Six million
Jewish men, women and children were murdered in the Holocaust. 100,000 Gypsies,
a quarter million mentally and physically disabled Germans, thousands of Jehovah's
Witnesses and political prisoners, among them Christian clergy, two million
Soviet Red Army soldier Prisoners of War; and over one million (non-Jewish)
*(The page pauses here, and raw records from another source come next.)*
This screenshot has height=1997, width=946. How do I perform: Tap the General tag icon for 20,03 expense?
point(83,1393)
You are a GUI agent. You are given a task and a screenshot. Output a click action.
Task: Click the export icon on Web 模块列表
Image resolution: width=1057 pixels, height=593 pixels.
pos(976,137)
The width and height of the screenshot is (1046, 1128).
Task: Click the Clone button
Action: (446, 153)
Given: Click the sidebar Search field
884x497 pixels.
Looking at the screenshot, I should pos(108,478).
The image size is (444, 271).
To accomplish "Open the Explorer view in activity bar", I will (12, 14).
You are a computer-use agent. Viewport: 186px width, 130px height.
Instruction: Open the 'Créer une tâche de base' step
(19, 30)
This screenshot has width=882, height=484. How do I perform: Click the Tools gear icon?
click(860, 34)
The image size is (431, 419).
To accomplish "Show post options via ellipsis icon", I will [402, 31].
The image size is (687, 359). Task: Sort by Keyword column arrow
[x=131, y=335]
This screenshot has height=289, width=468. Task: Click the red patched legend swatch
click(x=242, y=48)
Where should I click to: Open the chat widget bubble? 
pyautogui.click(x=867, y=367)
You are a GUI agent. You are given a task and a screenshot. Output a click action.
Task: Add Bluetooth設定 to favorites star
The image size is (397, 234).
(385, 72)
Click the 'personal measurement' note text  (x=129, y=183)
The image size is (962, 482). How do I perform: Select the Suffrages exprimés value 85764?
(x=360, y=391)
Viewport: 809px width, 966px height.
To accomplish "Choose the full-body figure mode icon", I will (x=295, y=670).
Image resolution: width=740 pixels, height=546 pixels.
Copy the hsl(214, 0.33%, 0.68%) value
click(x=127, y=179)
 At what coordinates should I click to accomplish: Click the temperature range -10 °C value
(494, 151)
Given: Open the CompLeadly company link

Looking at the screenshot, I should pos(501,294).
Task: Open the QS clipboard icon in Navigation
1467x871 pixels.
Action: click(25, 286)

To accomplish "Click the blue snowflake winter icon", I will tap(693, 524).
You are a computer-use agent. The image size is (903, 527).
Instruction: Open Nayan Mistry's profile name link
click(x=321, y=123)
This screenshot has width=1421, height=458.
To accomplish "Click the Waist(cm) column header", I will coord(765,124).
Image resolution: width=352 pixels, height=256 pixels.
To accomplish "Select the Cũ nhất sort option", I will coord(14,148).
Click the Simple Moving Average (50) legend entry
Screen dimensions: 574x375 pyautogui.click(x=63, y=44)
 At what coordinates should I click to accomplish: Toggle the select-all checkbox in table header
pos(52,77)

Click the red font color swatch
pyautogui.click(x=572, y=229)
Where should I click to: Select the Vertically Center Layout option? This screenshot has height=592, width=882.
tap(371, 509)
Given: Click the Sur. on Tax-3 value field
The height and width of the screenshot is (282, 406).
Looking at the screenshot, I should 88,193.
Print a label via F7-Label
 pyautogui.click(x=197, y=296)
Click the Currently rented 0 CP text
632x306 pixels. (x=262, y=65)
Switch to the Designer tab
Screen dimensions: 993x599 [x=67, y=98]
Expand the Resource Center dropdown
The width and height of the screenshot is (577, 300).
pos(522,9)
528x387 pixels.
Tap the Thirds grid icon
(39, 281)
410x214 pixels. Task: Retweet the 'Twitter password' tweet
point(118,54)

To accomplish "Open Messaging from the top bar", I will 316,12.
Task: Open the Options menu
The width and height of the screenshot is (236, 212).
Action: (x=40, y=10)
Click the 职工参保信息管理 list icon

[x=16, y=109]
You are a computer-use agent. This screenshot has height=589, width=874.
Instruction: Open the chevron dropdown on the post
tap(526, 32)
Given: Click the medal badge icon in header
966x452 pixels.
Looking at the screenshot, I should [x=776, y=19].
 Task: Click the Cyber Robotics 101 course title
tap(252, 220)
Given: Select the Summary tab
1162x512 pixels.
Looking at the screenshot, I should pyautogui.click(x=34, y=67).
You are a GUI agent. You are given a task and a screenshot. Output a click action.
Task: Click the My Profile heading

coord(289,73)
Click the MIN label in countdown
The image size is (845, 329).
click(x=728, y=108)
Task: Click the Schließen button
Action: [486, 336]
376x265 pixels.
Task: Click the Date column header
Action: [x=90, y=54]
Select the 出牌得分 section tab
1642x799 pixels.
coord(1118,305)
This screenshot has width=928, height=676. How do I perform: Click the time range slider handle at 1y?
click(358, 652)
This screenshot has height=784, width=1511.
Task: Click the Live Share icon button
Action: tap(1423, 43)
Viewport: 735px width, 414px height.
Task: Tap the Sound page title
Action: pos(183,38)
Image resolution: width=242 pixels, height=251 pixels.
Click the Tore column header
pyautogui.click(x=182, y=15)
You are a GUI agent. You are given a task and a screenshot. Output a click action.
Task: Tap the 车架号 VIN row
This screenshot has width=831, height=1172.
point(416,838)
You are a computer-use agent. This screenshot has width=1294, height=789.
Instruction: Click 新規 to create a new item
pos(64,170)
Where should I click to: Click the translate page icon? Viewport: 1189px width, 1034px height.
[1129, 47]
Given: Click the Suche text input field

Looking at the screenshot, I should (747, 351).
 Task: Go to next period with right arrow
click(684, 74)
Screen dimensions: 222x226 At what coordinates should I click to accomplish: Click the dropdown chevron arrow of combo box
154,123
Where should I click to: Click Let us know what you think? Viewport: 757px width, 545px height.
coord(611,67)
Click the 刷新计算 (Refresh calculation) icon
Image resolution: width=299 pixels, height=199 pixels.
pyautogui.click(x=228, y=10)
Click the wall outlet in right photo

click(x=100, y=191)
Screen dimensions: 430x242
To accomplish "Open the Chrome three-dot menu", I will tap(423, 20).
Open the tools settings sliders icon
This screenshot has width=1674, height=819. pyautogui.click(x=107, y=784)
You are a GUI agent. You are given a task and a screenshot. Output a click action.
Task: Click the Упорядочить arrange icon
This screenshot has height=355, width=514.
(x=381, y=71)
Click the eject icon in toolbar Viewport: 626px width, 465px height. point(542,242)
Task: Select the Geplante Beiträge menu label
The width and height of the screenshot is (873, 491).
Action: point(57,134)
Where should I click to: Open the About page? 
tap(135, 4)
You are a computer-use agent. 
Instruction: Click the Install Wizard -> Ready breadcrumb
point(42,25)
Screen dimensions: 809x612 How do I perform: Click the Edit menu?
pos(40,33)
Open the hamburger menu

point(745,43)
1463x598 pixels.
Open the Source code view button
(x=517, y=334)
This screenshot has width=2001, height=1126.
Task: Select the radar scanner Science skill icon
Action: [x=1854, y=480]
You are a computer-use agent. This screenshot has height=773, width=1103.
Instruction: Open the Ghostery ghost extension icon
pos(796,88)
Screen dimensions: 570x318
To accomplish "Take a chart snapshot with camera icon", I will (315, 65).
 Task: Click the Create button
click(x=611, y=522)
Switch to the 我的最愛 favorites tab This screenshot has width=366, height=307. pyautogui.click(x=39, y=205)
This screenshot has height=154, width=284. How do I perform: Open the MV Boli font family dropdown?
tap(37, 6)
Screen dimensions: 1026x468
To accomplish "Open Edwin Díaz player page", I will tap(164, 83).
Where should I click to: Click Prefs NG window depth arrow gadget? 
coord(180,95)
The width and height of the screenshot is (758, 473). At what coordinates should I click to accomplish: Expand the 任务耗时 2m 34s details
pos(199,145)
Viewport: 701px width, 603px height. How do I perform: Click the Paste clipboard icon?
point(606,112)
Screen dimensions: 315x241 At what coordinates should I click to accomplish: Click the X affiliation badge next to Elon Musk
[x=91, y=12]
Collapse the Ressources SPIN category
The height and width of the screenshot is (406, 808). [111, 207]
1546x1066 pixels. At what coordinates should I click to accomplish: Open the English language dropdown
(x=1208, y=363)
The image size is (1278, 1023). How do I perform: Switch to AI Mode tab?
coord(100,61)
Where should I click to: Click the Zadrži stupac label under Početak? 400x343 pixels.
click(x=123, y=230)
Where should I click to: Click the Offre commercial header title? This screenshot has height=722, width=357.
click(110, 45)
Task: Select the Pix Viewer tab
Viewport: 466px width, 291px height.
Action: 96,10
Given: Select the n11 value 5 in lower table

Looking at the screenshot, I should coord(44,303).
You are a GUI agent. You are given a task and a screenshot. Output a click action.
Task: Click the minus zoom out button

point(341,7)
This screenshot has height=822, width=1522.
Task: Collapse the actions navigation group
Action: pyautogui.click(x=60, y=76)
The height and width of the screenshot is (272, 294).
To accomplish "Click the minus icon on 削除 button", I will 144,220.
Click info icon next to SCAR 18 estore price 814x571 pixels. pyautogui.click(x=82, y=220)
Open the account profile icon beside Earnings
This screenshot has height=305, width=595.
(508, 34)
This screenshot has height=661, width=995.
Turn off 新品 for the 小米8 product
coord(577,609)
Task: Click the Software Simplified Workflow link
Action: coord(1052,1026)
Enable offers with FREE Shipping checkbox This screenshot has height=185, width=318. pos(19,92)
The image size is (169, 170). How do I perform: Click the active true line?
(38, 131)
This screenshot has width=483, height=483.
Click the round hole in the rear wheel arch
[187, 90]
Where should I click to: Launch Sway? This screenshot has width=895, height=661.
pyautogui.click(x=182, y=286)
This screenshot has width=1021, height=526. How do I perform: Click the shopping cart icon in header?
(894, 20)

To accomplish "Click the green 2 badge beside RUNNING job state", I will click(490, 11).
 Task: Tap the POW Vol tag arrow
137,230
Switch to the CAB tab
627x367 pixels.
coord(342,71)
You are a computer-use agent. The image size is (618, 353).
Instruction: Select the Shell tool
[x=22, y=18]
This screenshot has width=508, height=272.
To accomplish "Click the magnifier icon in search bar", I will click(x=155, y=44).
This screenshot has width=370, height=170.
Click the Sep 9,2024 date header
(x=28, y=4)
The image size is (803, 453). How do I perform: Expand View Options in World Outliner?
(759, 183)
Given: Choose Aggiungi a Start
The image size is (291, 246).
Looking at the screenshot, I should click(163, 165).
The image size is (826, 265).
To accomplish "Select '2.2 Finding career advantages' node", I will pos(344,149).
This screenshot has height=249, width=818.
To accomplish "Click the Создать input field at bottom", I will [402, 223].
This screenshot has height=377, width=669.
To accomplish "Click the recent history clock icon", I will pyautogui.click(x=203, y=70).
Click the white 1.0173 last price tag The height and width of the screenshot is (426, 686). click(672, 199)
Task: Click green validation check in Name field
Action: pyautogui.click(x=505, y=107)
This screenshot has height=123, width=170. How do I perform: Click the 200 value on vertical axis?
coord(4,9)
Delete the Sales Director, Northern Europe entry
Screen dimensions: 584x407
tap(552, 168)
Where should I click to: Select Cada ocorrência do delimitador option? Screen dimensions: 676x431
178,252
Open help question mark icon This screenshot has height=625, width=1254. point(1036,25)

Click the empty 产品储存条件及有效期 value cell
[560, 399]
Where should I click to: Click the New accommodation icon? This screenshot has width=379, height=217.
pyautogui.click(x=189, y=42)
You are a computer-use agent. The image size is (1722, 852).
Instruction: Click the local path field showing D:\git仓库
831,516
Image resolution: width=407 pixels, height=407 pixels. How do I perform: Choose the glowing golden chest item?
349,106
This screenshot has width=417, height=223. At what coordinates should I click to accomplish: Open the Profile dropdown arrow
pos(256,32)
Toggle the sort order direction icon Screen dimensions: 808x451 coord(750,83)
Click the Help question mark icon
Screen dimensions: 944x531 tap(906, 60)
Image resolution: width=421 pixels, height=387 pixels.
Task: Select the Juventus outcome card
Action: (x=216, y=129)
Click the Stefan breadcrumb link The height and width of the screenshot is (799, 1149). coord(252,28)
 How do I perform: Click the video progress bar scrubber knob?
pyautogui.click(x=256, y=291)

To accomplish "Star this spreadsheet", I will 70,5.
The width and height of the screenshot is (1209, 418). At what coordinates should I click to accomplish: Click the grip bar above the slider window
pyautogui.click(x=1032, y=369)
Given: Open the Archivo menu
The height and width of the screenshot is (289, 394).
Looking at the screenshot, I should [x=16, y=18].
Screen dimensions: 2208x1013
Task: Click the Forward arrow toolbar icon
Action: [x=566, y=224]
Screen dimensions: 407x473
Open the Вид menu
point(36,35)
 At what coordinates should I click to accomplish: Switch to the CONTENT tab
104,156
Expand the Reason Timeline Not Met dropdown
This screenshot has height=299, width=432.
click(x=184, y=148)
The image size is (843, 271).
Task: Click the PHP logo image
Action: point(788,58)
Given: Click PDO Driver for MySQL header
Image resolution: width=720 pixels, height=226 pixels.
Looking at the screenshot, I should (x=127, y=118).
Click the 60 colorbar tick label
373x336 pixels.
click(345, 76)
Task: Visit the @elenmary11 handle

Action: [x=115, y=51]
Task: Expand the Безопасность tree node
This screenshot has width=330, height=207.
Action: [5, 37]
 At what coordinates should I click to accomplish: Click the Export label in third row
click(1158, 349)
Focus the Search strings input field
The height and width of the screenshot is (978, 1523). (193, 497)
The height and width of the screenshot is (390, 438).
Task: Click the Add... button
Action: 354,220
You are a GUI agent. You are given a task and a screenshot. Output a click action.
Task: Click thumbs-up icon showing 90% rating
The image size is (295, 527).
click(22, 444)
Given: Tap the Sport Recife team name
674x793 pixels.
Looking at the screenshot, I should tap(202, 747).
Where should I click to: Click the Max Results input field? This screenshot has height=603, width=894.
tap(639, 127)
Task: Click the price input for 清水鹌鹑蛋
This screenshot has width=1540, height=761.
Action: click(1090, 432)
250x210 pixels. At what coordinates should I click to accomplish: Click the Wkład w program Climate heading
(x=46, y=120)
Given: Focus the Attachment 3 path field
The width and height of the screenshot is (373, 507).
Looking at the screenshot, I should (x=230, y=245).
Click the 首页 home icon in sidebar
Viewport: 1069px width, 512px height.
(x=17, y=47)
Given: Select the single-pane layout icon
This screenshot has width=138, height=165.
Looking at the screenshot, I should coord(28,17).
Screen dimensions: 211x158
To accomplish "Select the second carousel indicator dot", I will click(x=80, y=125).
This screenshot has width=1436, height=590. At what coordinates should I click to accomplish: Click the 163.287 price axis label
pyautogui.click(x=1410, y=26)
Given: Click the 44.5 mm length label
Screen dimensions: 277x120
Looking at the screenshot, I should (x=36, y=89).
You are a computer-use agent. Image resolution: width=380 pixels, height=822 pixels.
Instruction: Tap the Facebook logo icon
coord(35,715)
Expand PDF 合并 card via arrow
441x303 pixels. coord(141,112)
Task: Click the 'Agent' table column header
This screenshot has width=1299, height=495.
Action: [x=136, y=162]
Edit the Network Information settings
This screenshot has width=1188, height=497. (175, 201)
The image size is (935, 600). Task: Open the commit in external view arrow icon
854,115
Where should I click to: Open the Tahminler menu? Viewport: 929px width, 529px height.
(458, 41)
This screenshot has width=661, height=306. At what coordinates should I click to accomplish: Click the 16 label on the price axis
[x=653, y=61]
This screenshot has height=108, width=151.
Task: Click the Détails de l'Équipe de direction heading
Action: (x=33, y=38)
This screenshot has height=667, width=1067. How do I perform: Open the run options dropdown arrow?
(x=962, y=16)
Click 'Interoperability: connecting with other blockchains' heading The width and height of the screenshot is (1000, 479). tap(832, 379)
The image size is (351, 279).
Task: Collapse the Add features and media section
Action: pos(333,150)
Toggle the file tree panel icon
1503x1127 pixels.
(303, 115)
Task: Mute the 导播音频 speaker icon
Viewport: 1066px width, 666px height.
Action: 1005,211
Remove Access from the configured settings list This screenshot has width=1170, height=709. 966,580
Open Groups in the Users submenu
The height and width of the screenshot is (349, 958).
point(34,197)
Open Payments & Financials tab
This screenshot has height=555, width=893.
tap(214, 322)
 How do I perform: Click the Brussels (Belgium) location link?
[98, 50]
Poles were murdered as well.[1]
Of
the six million murdered Jews, over one million remain nameless. One and a
half million were children and babies. In the approximately one hundred victims
that artist Akiva Kenneth Segan portrays in his Holocaust art series, Under
the Wings of G-d, most are anonymous and nameless ("Child with Soup
Plate," "Man with Tattered Coat," etc.). Others, created from
(published and unpublished) photos, loaned by Holocaust survivors and relatives
of victims, are identified by name. Among them is Segan's murdered maternal
great-grandmother, Zlata Barshewsky, who was arrested in the Jewish Home for
the Aged in Bialystok, Poland in early February, 1942, and deported with thousands
of other Bialytoker Jews.
Many
of Segan's drawings depict Jews imprisoned in the Warsaw Ghetto, including
some who were still alive during the heroic Warsaw Ghetto Uprising of April
1943 when the ghetto was liquidated. Other depict Jews from elsewhere in Europe
who were hunted and targeted for death by the Germans in their fascist campaign
of racial superiority and genocide against an "inferior race."
All of Segan's
drawings depict the Holocaust victims with wings. (In most of the drawings,
the wings are drawn on-site from actual bird wings at the zoology dept. of
the University of Washington's Burke Museum in Seattle.) Segan has discovered
that wings are a workable metaphor for audiences of all ages and backgrounds;
all people, in all times, have been fascinated with the idea of flight. Wings
are, in general, a metaphor for freedom; in the Bible, wings are symbolic
of shelter and redemption.[2]
Shoah
Dreams is a large drawing (4x8 feet) that was begun in summer 1997and
completed in May 2000. The piece is designed to be displayed at exhibitions
as a table top piece, allowing viewers to walk around it and see the images
and the themes that it addresses movement, flight
and dislocation from all directions.
Wings are
symbols of freedom,
shelter and redemption. To depict victims of genocide with wings in all of
these drawings is to evoke in a most powerful fashion questions concerning
the possibility of peace and co-existence in this troubled post-Auschwitz
world.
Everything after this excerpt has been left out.